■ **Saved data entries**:
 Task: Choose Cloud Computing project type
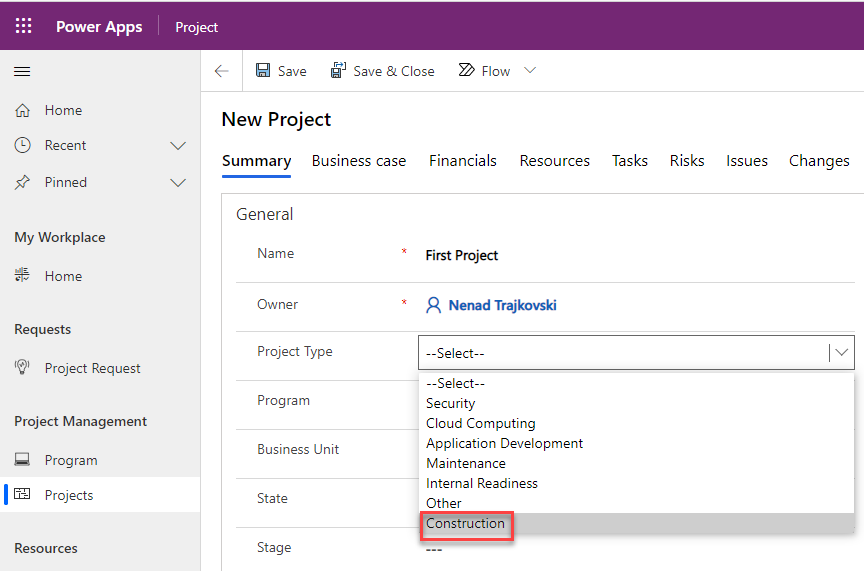pyautogui.click(x=480, y=423)
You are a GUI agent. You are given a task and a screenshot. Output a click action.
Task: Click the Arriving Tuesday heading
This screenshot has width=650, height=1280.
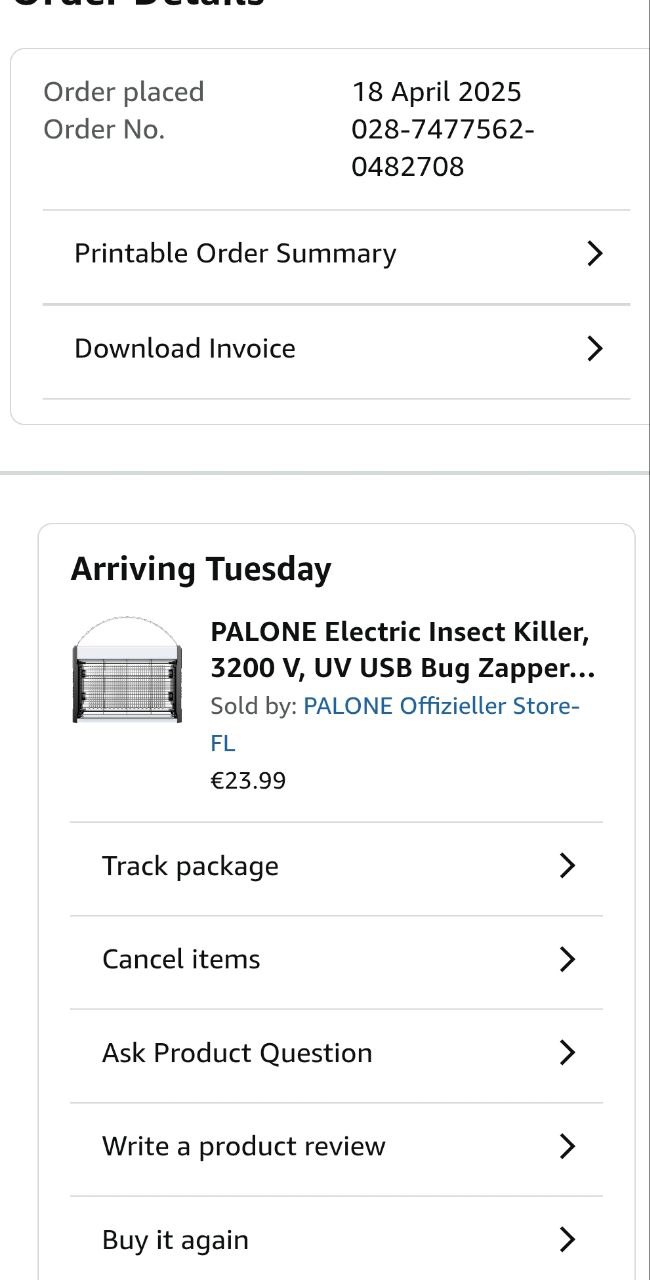(x=200, y=569)
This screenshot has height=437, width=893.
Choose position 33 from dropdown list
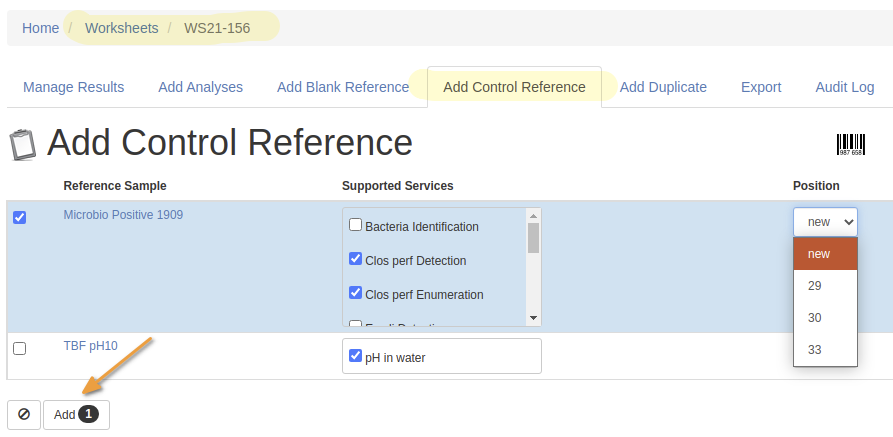[x=815, y=350]
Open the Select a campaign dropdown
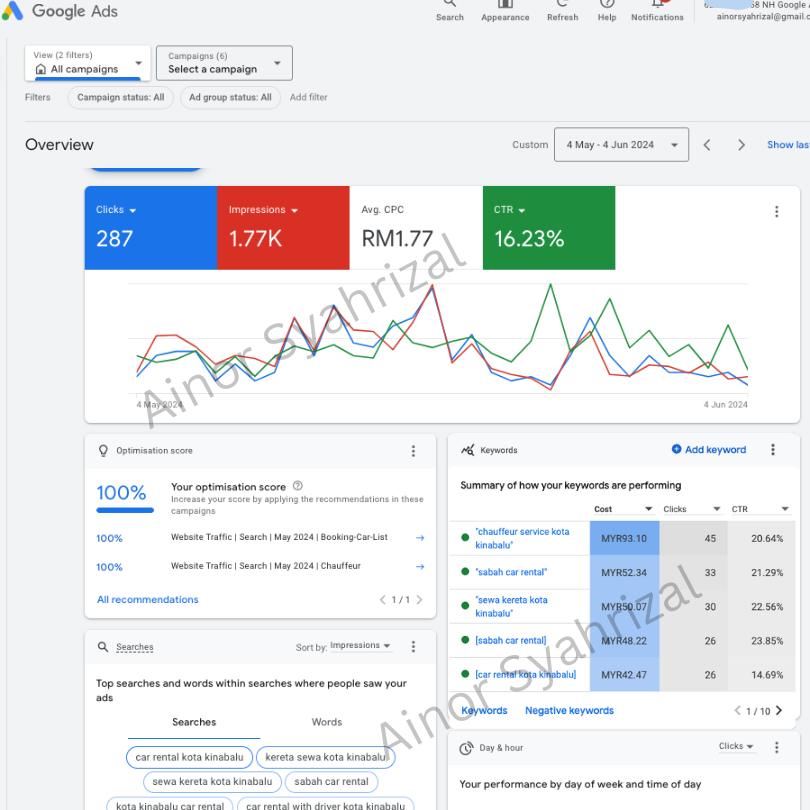The height and width of the screenshot is (810, 810). coord(224,63)
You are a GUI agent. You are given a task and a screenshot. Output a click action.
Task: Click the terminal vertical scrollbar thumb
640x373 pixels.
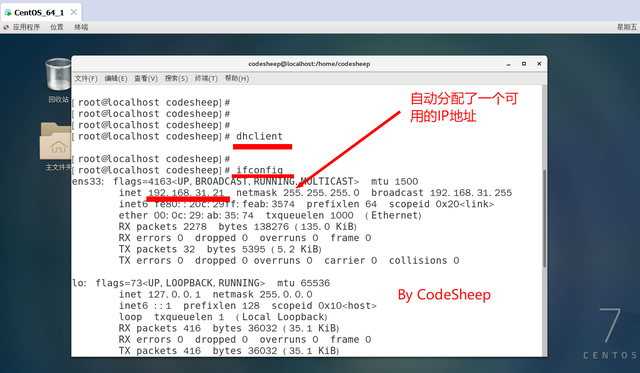(544, 218)
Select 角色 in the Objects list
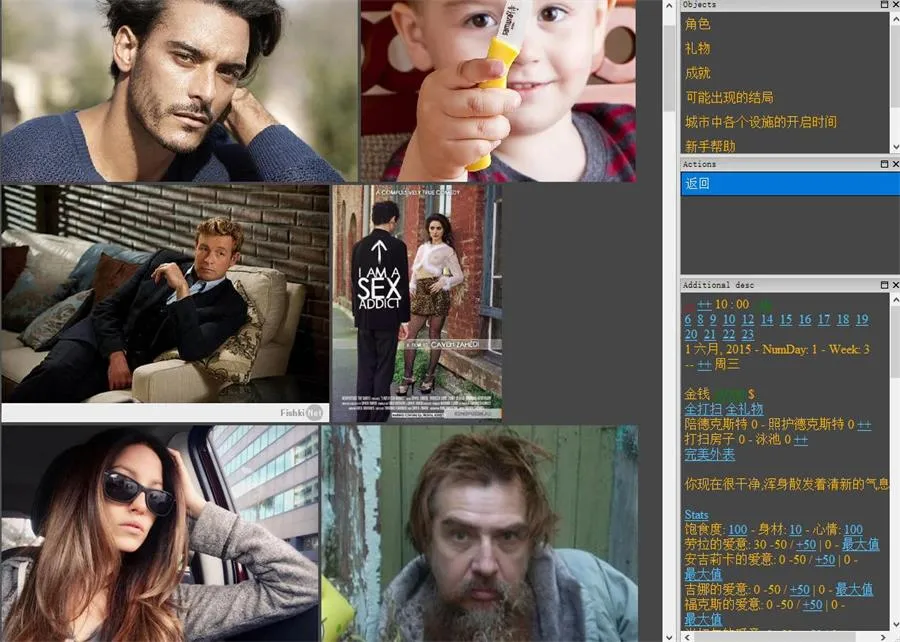This screenshot has width=900, height=642. tap(698, 24)
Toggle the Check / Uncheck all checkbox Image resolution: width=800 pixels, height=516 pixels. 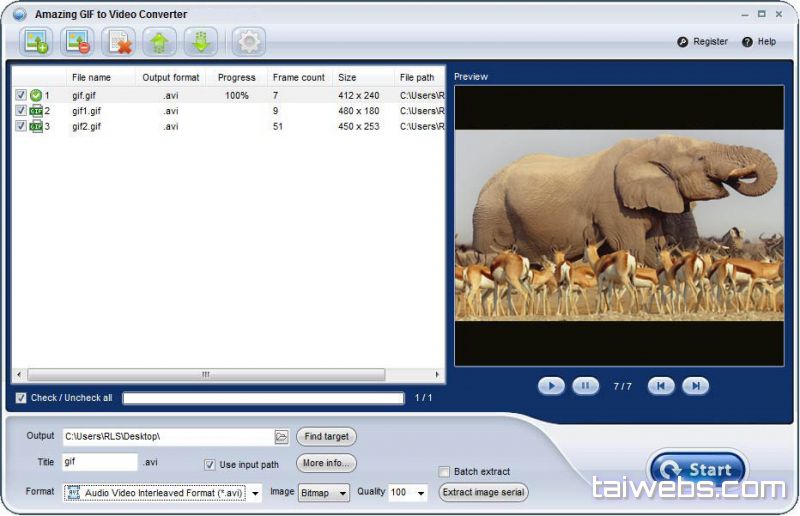pyautogui.click(x=21, y=398)
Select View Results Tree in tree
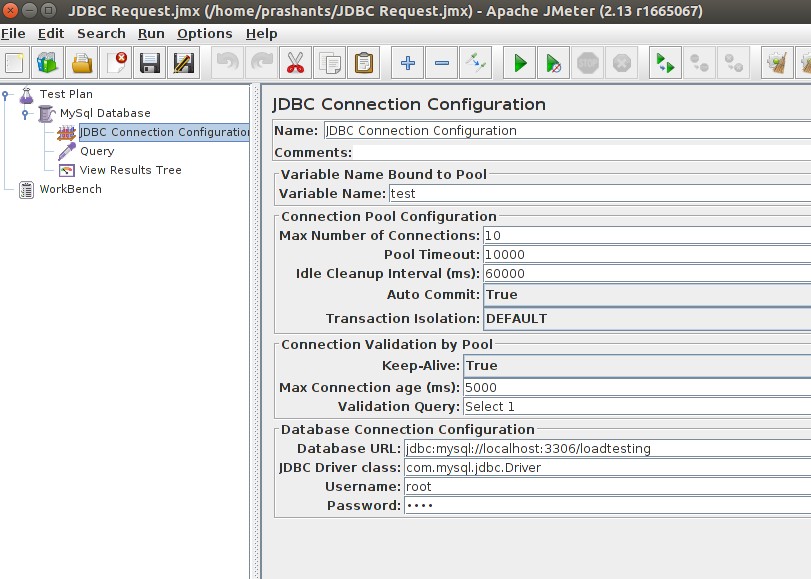This screenshot has width=811, height=579. (x=130, y=170)
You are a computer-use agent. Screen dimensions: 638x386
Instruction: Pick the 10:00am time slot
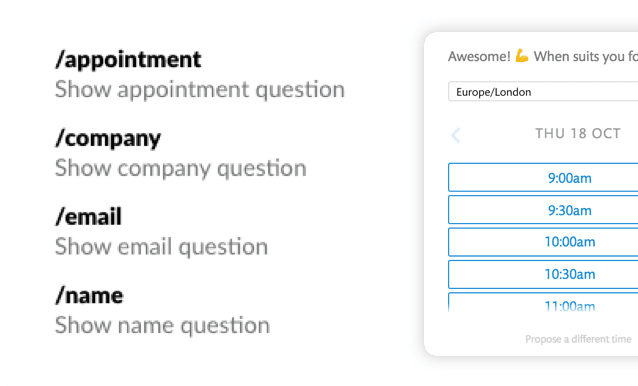[543, 242]
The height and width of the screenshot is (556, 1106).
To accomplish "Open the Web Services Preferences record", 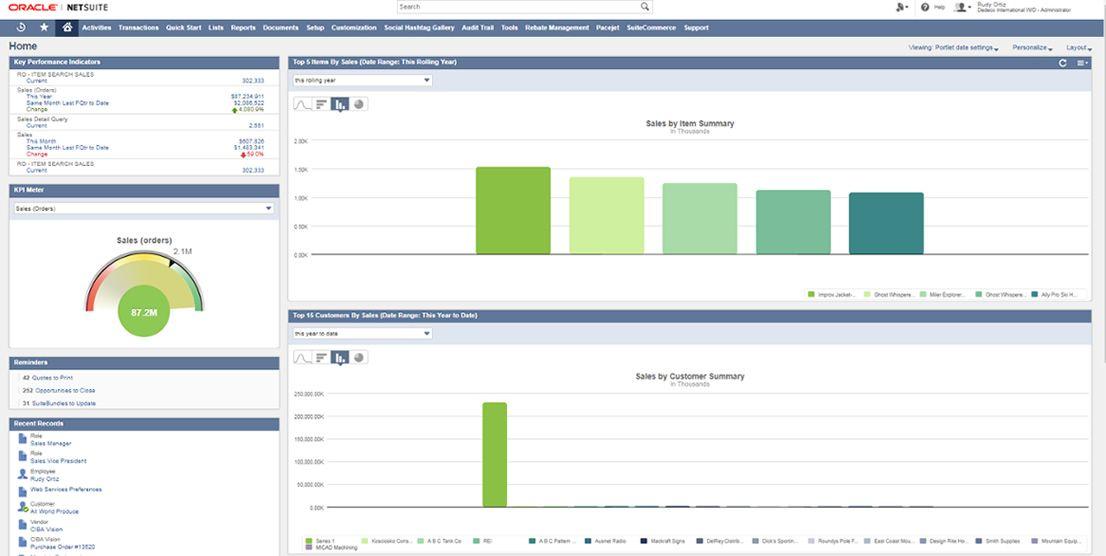I will (x=66, y=490).
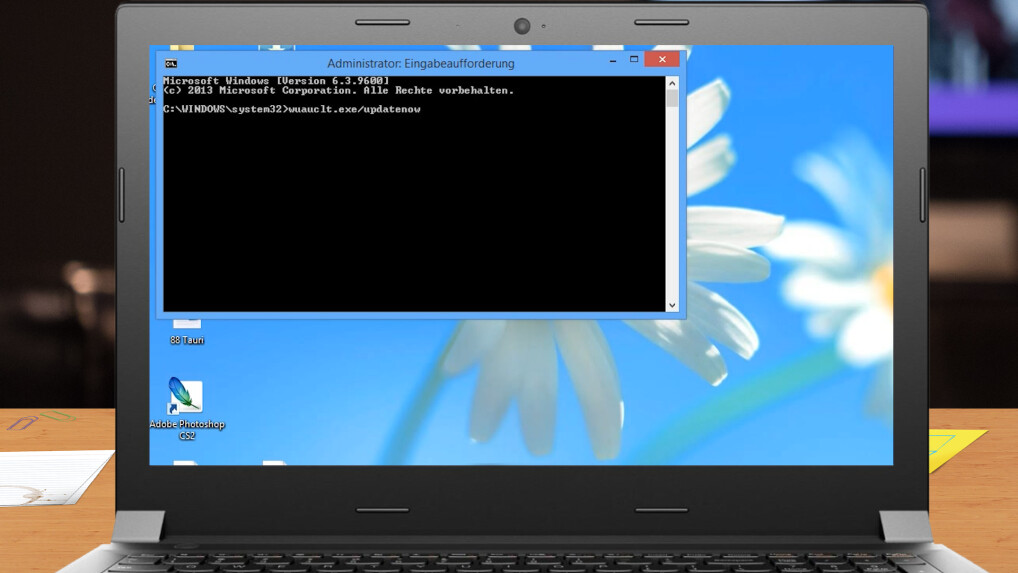Click the console scrollbar down arrow
This screenshot has height=573, width=1018.
(672, 305)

■ **Exercise instructions**:
Nothing but the lines above from the line with "Task: Click the Arriving Tuesday heading" up to and including the line with "Task: Click the terminal" should be returned, exactly as written and without pictures.

■ **Answer for this exercise**:
Task: Click the Arriving Tuesday heading
This screenshot has width=650, height=1280.
(x=200, y=569)
This screenshot has height=437, width=893.
Choose position 33 from dropdown list
[x=815, y=350]
Open the Select a campaign dropdown
The height and width of the screenshot is (810, 810). coord(224,63)
You are a GUI agent. You are given a task and a screenshot. Output a click action.
Task: Click the terminal vertical scrollbar thumb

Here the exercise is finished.